- **YOUR GOAL**:
Extract the records from the line with "Task: Toggle the Mesh on button" to the line with "coord(738,71)", and reproduce those lines exactly while leaving the pictures out of your answer.

- **WORKING DATA**:

:::

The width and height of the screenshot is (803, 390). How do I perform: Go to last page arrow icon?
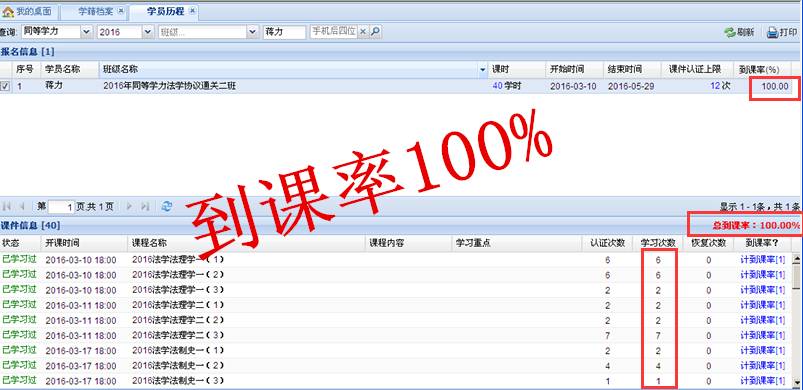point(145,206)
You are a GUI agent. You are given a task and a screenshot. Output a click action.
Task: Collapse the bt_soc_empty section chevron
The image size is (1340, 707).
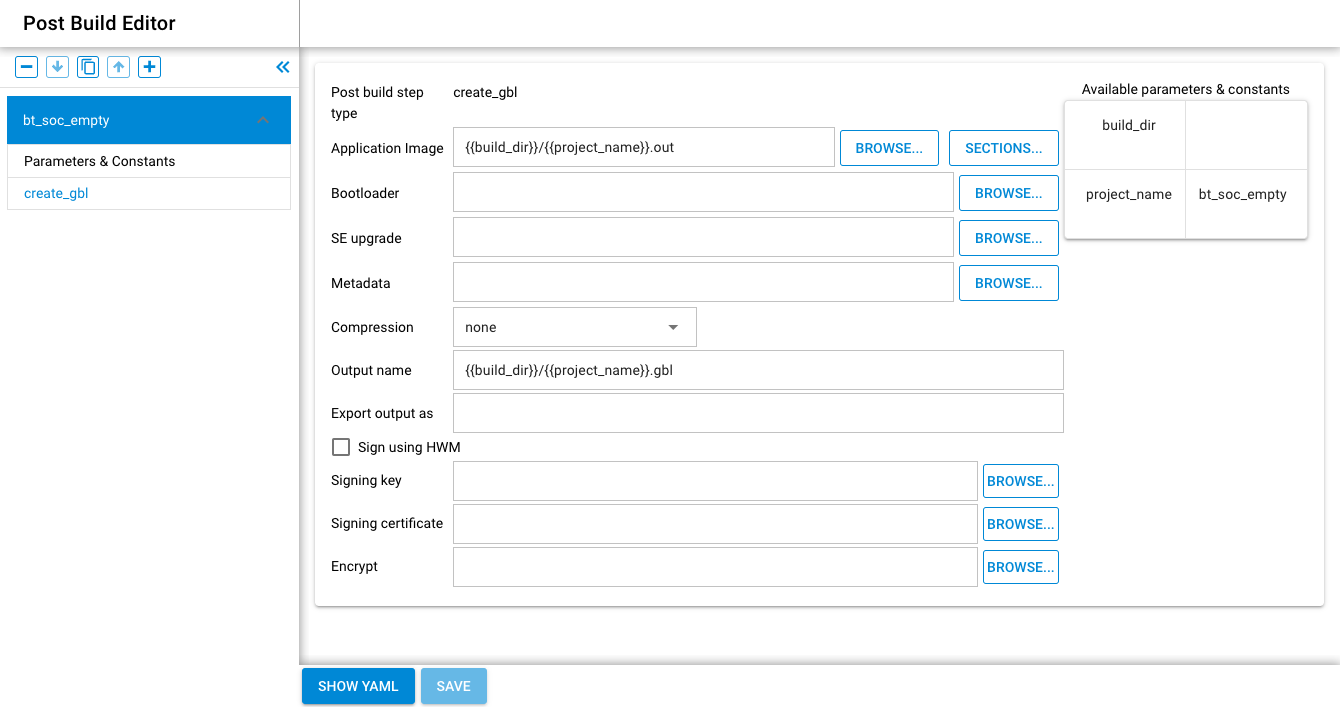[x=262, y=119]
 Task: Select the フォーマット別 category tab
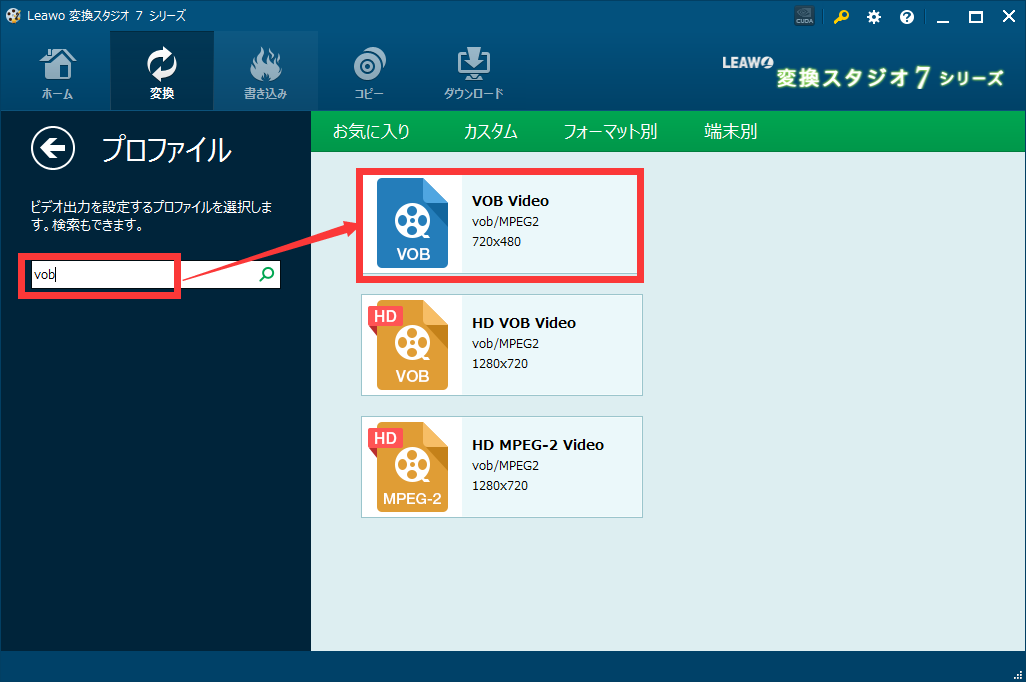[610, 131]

:::

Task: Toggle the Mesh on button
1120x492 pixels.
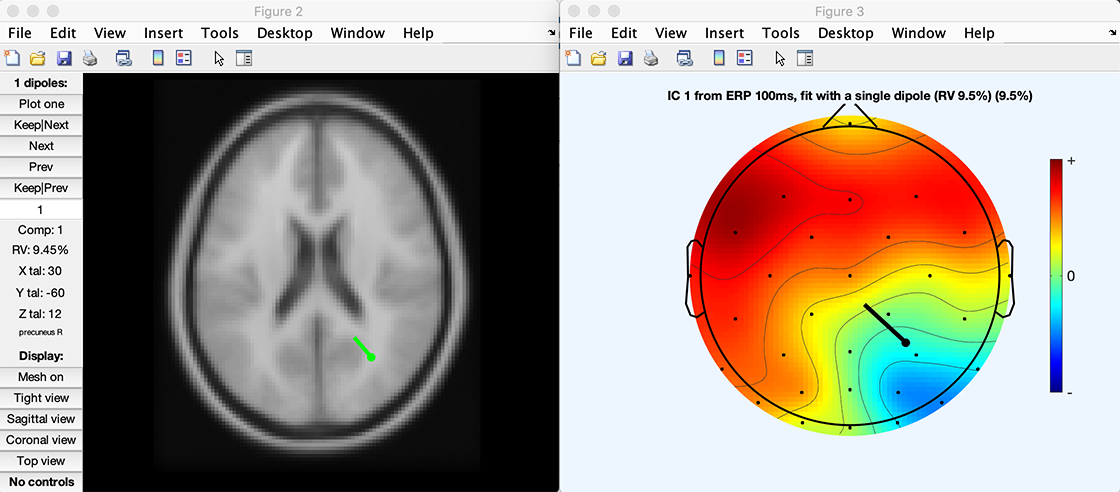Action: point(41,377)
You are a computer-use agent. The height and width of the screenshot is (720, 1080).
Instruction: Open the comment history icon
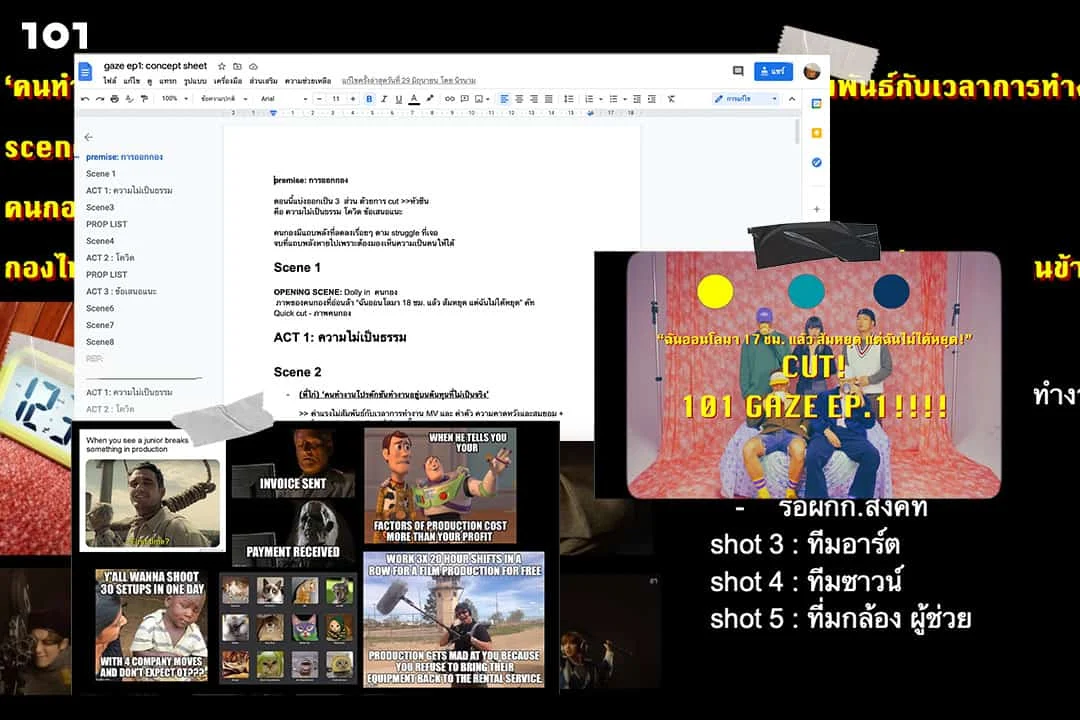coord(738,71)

:::

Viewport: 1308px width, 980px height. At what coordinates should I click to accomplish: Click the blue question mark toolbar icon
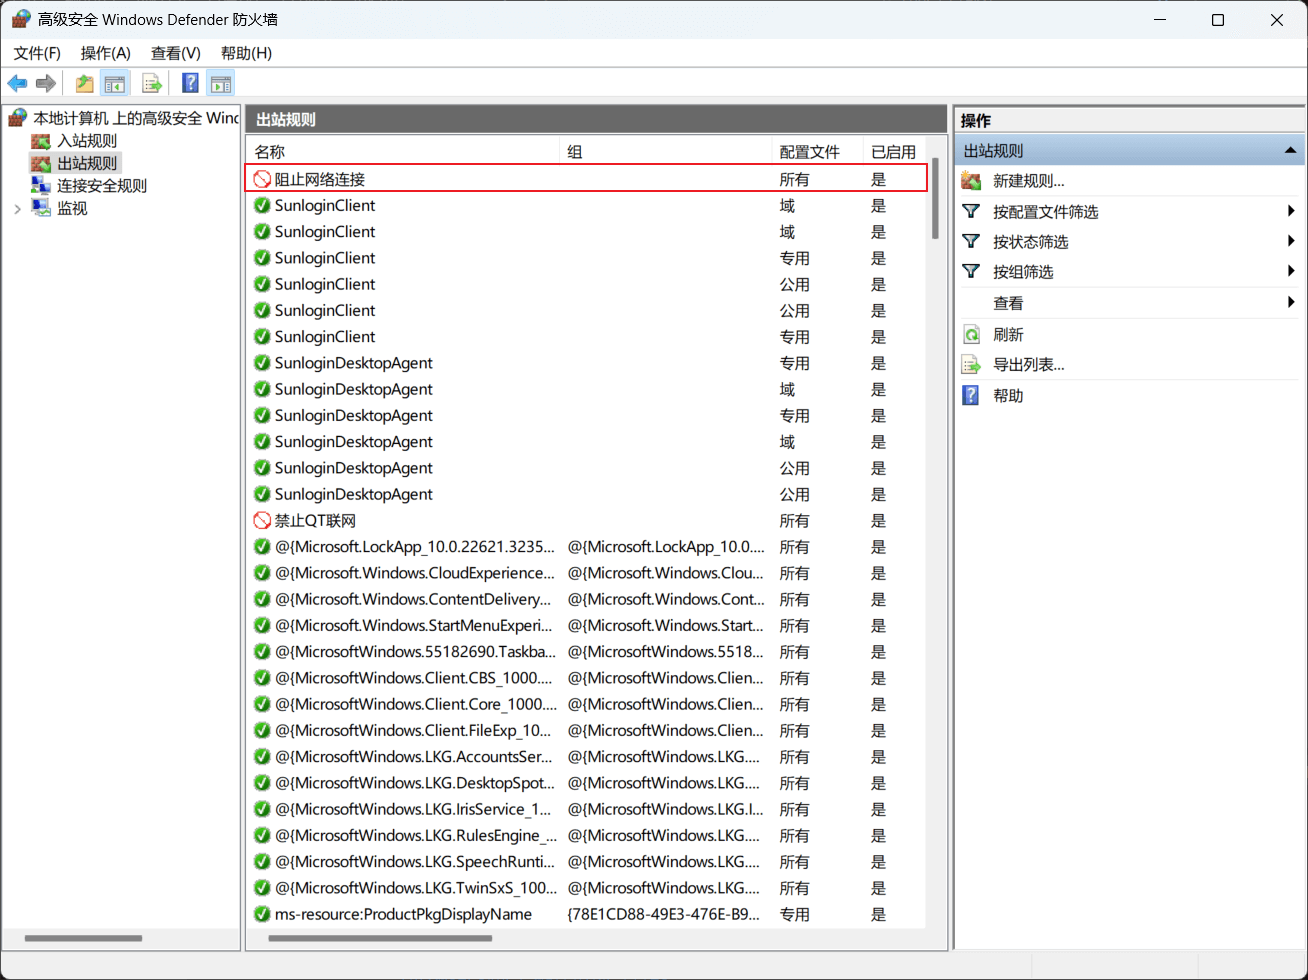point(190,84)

:::

- **SOLUTION BELOW**:
Task: Toggle the Mesh on button
1120x492 pixels.
Action: point(41,377)
You are a computer-use agent. The height and width of the screenshot is (720, 1080).
Instruction: Open the comment history icon
coord(738,71)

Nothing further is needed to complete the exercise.